Re: [PATCH v1 bpf-next 05/11] tcp: Migrate TCP_NEW_SYN_RECV requests.

From: Kuniyuki Iwashima
Date: Thu Dec 03 2020 - 09:14:29 EST


From: Eric Dumazet <eric.dumazet@xxxxxxxxx>
Date: Tue, 1 Dec 2020 16:13:39 +0100
> On 12/1/20 3:44 PM, Kuniyuki Iwashima wrote:
> > This patch renames reuseport_select_sock() to __reuseport_select_sock() and
> > adds two wrapper function of it to pass the migration type defined in the
> > previous commit.
> >
> > reuseport_select_sock : BPF_SK_REUSEPORT_MIGRATE_NO
> > reuseport_select_migrated_sock : BPF_SK_REUSEPORT_MIGRATE_REQUEST
> >
> > As mentioned before, we have to select a new listener for TCP_NEW_SYN_RECV
> > requests at receiving the final ACK or sending a SYN+ACK. Therefore, this
> > patch also changes the code to call reuseport_select_migrated_sock() even
> > if the listening socket is TCP_CLOSE. If we can pick out a listening socket
> > from the reuseport group, we rewrite request_sock.rsk_listener and resume
> > processing the request.
> >
> > Reviewed-by: Benjamin Herrenschmidt <benh@xxxxxxxxxx>
> > Signed-off-by: Kuniyuki Iwashima <kuniyu@xxxxxxxxxxxx>
> > ---
> > include/net/inet_connection_sock.h | 12 +++++++++++
> > include/net/request_sock.h | 13 ++++++++++++
> > include/net/sock_reuseport.h | 8 +++----
> > net/core/sock_reuseport.c | 34 ++++++++++++++++++++++++------
> > net/ipv4/inet_connection_sock.c | 13 ++++++++++--
> > net/ipv4/tcp_ipv4.c | 9 ++++++--
> > net/ipv6/tcp_ipv6.c | 9 ++++++--
> > 7 files changed, 81 insertions(+), 17 deletions(-)
> >
> > diff --git a/include/net/inet_connection_sock.h b/include/net/inet_connection_sock.h
> > index 2ea2d743f8fc..1e0958f5eb21 100644
> > --- a/include/net/inet_connection_sock.h
> > +++ b/include/net/inet_connection_sock.h
> > @@ -272,6 +272,18 @@ static inline void inet_csk_reqsk_queue_added(struct sock *sk)
> > reqsk_queue_added(&inet_csk(sk)->icsk_accept_queue);
> > }
> >
> > +static inline void inet_csk_reqsk_queue_migrated(struct sock *sk,
> > + struct sock *nsk,
> > + struct request_sock *req)
> > +{
> > + reqsk_queue_migrated(&inet_csk(sk)->icsk_accept_queue,
> > + &inet_csk(nsk)->icsk_accept_queue,
> > + req);
> > + sock_put(sk);
> > + sock_hold(nsk);
>
> This looks racy to me. nsk refcount might be zero at this point.
>
> If you think it can _not_ be zero, please add a big comment here,
> because this would mean something has been done before reaching this function,
> and this sock_hold() would be not needed in the first place.
>
> There is a good reason reqsk_alloc() is using refcount_inc_not_zero().

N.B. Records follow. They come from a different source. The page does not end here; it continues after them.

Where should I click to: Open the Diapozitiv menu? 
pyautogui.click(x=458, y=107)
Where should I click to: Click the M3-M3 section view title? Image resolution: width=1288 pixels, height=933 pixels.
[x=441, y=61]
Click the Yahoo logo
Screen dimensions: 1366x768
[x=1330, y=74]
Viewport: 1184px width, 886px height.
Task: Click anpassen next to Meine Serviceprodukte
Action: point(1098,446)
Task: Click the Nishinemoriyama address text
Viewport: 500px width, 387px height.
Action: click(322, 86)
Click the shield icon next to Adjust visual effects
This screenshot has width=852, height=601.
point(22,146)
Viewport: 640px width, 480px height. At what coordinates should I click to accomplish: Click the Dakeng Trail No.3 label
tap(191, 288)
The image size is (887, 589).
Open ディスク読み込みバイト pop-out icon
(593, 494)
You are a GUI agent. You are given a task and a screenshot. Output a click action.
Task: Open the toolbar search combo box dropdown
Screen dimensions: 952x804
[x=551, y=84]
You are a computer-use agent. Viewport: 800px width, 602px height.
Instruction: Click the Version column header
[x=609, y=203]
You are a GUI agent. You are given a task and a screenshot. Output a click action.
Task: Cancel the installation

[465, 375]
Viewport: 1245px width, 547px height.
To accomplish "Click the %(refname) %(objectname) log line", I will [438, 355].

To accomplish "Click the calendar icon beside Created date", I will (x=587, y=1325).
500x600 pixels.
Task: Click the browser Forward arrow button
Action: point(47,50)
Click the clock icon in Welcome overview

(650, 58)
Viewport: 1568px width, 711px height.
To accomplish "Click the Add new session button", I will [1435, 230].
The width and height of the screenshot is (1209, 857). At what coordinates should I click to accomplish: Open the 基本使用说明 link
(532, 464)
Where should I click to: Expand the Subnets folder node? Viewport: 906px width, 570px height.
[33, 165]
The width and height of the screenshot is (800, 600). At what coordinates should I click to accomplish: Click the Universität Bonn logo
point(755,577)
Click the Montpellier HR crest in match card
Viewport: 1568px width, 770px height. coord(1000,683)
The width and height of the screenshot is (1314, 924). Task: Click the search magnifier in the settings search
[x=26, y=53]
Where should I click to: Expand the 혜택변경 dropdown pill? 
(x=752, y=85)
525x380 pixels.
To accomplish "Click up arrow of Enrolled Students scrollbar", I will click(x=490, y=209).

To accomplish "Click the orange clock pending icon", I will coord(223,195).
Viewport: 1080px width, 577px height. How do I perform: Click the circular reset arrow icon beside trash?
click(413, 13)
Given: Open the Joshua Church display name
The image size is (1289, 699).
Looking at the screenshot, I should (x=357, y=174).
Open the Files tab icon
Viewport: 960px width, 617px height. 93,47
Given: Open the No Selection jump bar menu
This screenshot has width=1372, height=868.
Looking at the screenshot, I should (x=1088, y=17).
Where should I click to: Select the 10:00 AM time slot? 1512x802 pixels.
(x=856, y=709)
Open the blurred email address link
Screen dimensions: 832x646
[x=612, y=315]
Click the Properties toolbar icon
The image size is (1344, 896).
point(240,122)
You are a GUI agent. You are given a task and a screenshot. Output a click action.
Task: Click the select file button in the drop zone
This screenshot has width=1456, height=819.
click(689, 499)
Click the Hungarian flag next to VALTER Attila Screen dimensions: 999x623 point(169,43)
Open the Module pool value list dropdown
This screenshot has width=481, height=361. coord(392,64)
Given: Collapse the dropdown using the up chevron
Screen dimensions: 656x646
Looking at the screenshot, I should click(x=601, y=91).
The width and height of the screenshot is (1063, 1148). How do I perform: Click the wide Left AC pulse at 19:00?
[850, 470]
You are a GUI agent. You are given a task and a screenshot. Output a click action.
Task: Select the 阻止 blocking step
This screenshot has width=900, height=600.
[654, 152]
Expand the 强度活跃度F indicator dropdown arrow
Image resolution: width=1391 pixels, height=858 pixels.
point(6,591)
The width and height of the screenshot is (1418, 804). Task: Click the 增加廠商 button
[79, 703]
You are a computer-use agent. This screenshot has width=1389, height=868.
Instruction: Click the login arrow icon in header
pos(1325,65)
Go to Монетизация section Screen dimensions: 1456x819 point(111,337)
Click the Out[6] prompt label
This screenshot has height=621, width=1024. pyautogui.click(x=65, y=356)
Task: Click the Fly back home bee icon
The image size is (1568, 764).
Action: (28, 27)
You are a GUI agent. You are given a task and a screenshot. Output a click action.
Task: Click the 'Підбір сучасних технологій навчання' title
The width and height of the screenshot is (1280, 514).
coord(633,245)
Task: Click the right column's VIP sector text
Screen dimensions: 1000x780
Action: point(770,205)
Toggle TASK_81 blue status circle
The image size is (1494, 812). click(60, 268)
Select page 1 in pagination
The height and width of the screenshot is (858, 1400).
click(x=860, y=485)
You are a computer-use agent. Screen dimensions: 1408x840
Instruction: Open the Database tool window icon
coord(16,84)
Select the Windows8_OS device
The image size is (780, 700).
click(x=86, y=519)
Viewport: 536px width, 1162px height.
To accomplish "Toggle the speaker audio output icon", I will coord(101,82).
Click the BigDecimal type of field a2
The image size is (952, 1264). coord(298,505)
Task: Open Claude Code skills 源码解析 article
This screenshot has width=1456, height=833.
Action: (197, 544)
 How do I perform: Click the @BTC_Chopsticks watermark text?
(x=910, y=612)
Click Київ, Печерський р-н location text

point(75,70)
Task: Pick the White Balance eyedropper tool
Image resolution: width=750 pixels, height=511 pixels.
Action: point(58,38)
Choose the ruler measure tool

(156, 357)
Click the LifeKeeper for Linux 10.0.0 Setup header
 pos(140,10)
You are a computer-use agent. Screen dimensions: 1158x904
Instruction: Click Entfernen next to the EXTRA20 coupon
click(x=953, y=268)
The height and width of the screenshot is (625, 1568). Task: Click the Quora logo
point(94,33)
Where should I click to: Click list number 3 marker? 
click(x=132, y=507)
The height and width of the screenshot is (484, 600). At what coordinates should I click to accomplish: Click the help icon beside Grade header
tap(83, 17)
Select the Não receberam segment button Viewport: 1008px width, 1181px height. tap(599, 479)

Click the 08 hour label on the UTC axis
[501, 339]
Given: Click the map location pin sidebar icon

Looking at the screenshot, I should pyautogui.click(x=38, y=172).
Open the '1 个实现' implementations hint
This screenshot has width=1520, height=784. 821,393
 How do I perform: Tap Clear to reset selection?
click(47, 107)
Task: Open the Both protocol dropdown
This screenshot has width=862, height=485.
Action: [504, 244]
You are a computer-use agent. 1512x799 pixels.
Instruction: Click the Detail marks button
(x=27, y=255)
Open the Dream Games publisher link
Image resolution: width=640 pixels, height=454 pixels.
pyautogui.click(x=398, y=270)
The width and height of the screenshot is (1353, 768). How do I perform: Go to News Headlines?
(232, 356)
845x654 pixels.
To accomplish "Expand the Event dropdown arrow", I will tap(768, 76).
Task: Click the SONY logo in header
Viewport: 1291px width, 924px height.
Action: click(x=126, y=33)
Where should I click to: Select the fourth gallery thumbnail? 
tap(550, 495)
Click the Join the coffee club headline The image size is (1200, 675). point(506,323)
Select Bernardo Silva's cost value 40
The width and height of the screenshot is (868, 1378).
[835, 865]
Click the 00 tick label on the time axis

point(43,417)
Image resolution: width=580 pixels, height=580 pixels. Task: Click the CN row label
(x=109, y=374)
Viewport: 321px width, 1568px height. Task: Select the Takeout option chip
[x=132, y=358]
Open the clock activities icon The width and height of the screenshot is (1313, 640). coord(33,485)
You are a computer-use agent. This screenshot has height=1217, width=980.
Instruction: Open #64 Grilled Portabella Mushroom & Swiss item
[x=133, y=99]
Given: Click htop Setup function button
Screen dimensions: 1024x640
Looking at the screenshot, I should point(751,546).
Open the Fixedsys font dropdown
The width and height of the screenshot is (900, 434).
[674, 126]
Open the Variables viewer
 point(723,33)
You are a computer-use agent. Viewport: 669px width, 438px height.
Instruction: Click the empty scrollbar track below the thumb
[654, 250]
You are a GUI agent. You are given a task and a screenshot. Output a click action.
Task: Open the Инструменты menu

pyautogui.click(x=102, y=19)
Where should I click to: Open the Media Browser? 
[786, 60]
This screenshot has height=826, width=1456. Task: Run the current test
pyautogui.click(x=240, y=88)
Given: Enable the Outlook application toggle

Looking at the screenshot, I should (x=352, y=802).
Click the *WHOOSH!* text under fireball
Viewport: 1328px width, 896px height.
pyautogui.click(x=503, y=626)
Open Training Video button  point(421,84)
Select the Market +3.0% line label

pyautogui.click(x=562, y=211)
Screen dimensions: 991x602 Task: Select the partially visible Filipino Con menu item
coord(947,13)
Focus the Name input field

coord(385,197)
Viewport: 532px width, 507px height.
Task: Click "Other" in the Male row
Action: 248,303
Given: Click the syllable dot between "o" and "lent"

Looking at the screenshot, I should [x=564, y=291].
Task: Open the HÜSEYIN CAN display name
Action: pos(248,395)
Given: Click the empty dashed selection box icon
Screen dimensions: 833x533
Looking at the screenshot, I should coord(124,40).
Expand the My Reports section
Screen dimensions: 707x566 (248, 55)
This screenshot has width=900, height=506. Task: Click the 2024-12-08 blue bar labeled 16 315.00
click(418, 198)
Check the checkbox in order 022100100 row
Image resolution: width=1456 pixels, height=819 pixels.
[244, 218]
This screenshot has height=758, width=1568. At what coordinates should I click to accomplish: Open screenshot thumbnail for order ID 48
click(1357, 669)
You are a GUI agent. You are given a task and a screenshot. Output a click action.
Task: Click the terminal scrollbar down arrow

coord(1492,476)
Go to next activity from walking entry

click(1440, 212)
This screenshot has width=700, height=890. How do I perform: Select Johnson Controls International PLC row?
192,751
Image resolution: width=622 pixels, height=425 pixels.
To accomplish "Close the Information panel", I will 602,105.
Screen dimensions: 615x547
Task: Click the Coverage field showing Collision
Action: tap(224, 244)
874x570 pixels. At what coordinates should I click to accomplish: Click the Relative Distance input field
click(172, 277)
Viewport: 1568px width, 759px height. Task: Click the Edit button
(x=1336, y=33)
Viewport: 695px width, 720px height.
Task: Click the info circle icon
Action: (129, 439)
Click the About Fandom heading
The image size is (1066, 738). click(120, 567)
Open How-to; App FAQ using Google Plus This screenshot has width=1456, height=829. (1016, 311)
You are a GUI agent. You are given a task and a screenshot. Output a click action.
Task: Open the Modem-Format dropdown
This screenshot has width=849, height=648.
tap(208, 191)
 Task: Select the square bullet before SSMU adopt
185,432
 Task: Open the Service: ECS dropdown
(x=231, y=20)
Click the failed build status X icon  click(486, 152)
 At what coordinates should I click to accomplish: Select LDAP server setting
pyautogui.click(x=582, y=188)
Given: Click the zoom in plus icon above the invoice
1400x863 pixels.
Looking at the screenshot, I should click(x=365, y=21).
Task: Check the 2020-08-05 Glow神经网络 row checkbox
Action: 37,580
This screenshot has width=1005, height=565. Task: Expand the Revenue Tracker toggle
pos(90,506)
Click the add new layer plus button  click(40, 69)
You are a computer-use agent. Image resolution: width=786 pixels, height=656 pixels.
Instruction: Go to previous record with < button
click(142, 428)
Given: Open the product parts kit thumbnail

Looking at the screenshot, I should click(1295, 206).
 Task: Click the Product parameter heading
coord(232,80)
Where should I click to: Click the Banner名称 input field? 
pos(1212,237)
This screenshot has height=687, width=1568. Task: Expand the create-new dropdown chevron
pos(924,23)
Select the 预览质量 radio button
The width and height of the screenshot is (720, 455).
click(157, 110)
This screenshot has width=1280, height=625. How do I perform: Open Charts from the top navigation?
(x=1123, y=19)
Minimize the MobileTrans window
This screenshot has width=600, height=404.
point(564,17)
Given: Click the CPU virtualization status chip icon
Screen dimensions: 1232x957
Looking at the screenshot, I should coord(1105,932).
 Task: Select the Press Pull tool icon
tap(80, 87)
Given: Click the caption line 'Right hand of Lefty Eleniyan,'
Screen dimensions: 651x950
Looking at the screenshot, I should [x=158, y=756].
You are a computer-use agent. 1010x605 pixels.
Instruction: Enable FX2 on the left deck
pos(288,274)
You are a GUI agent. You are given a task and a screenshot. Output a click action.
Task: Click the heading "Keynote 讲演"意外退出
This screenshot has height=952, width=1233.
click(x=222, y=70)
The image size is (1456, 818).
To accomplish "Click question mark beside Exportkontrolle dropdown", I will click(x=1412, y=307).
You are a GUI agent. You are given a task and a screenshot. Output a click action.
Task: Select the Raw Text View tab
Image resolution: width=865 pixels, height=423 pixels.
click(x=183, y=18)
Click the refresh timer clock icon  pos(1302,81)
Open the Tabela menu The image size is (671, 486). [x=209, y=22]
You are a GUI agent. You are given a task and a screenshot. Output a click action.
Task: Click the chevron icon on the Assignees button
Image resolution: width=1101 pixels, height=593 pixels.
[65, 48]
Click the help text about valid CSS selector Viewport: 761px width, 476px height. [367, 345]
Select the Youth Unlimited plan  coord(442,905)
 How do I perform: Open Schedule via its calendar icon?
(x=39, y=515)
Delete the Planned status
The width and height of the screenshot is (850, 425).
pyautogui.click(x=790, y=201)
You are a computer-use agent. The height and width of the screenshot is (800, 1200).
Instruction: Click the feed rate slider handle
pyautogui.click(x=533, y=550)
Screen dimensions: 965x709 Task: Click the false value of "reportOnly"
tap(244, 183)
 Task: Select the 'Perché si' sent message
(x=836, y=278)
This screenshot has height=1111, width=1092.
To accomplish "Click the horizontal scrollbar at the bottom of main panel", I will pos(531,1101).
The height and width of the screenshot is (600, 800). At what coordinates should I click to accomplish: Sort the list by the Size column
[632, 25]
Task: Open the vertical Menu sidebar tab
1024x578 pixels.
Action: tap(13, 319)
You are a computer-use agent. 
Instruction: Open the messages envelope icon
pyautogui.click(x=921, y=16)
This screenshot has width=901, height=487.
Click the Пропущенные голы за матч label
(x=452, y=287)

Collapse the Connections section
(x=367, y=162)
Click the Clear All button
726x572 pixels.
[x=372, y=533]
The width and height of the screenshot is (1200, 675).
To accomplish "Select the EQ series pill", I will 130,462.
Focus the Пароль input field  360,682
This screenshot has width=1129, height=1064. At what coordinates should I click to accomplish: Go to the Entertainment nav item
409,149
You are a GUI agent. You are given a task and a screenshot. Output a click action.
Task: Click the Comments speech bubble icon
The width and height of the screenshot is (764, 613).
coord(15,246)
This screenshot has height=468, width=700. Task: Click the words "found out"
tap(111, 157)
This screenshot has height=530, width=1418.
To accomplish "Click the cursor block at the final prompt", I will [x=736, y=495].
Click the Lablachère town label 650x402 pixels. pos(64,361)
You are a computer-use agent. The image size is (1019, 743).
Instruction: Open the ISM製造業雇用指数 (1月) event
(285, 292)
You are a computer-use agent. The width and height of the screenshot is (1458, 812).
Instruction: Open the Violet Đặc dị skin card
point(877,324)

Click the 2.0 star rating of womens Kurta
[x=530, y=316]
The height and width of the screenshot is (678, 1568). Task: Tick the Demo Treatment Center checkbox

Exactly, I will fix this in the next spin like below.
Thank you.

---8<---
diff --git a/include/net/inet_connection_sock.h b/include/net/inet_connection_sock.h
index 1e0958f5eb21..d8c3be31e987 100644
--- a/include/net/inet_connection_sock.h
+++ b/include/net/inet_connection_sock.h
@@ -280,7 +280,6 @@ static inline void inet_csk_reqsk_queue_migrated(struct sock *sk,
&inet_csk(nsk)->icsk_accept_queue,
req);
sock_put(sk);
- sock_hold(nsk);
req->rsk_listener = nsk;
}

diff --git a/net/core/sock_reuseport.c b/net/core/sock_reuseport.c
index 6b475897b496..4d07bddcf678 100644
--- a/net/core/sock_reuseport.c
+++ b/net/core/sock_reuseport.c
@@ -386,7 +386,14 @@ EXPORT_SYMBOL(reuseport_select_sock);
struct sock *reuseport_select_migrated_sock(struct sock *sk, u32 hash,
struct sk_buff *skb)
{
- return __reuseport_select_sock(sk, hash, skb, 0, BPF_SK_REUSEPORT_MIGRATE_REQUEST);
+ struct sock *nsk;
+
+ nsk = __reuseport_select_sock(sk, hash, skb, 0, BPF_SK_REUSEPORT_MIGRATE_REQUEST);
+ if (IS_ERR_OR_NULL(nsk) ||
+ unlikely(!refcount_inc_not_zero(&nsk->sk_refcnt)))
+ return NULL;
+
+ return nsk;
}
EXPORT_SYMBOL(reuseport_select_migrated_sock);

---8<---


> > + req->rsk_listener = nsk;
> > +}
> > +
>
> Honestly, this patch series looks quite complex, and finding a bug in the
> very first function I am looking at is not really a good sign...

I also think this issue is quite complex, but it might be easier to fix
than it was disscussed in 2015 [1] thanks to your some refactoring.

https://lore.kernel.org/netdev/1443313848-751-1-git-send-email-tolga.ceylan@xxxxxxxxx/